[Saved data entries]
——————

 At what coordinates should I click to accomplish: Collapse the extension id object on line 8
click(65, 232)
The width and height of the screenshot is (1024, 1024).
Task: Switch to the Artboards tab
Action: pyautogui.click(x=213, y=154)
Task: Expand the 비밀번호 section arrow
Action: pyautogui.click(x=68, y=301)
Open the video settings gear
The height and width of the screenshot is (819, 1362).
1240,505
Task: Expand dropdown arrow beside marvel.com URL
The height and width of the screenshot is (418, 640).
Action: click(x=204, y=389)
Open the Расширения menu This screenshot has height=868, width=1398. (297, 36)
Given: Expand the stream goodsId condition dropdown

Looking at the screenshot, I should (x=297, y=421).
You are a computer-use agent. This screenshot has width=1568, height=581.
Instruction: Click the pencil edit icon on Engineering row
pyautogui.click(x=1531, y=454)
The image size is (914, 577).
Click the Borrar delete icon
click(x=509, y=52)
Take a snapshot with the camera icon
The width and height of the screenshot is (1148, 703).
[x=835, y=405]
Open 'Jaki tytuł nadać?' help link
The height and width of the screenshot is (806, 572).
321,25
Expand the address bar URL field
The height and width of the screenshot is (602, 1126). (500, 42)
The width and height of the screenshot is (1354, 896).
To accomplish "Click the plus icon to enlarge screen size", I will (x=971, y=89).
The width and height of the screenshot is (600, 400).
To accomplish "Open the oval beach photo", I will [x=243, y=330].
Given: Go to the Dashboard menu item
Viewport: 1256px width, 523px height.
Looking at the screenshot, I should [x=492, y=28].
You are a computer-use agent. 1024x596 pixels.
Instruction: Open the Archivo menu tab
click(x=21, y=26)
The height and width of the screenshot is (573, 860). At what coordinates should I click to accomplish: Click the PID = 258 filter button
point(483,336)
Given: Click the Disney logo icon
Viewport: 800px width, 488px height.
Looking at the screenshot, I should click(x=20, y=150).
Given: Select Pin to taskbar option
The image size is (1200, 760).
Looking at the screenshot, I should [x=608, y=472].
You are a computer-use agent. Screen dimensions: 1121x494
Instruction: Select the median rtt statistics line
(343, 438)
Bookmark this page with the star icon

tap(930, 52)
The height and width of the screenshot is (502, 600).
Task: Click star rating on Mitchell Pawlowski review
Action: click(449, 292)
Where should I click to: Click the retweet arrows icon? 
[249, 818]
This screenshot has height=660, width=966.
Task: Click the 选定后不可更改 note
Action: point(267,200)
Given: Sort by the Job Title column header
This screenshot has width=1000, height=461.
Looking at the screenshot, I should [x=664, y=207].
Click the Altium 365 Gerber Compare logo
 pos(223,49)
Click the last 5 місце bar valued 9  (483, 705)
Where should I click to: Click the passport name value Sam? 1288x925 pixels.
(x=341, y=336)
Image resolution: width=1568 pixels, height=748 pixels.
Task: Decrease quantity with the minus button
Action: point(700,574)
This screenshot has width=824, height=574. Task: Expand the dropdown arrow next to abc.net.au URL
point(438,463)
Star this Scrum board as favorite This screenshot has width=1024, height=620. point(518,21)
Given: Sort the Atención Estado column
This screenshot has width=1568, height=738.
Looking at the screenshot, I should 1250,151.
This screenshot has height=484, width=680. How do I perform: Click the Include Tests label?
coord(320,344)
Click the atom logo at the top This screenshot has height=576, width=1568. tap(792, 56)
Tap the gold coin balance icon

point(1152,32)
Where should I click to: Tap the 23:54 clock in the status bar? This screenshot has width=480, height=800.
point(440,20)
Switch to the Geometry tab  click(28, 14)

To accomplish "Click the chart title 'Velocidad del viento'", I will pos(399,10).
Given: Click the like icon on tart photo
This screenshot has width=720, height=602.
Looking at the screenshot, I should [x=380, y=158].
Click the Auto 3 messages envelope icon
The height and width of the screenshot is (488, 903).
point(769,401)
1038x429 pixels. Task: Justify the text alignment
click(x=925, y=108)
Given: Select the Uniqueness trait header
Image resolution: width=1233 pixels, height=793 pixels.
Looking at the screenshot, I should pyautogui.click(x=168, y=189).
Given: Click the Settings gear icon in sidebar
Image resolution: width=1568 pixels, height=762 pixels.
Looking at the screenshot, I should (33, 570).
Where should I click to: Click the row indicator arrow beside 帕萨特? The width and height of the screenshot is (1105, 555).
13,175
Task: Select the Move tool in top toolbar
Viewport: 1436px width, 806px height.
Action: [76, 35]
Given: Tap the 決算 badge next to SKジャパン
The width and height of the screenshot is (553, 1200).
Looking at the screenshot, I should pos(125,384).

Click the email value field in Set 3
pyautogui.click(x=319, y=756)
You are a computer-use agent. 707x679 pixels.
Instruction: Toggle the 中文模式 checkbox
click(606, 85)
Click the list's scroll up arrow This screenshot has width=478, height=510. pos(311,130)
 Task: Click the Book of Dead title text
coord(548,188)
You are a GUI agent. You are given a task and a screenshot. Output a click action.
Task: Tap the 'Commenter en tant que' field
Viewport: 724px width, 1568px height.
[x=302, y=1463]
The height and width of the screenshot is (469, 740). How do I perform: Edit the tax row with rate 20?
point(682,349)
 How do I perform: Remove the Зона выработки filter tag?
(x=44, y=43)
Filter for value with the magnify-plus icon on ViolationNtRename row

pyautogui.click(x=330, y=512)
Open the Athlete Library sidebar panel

——————

**TASK DESCRIPTION**: Reproduce exactly the entries above, limited to the lines from the one with "Given: Click the like icon on tart photo" through the one with "Given: Click the Settings", both included.

**EXERCISE OUTPUT**:
Given: Click the like icon on tart photo
This screenshot has width=720, height=602.
Looking at the screenshot, I should [x=380, y=158].
Click the Auto 3 messages envelope icon
The height and width of the screenshot is (488, 903).
point(769,401)
1038x429 pixels. Task: Justify the text alignment
click(x=925, y=108)
Given: Select the Uniqueness trait header
Image resolution: width=1233 pixels, height=793 pixels.
Looking at the screenshot, I should pyautogui.click(x=168, y=189).
Given: Click the Settings gear icon in sidebar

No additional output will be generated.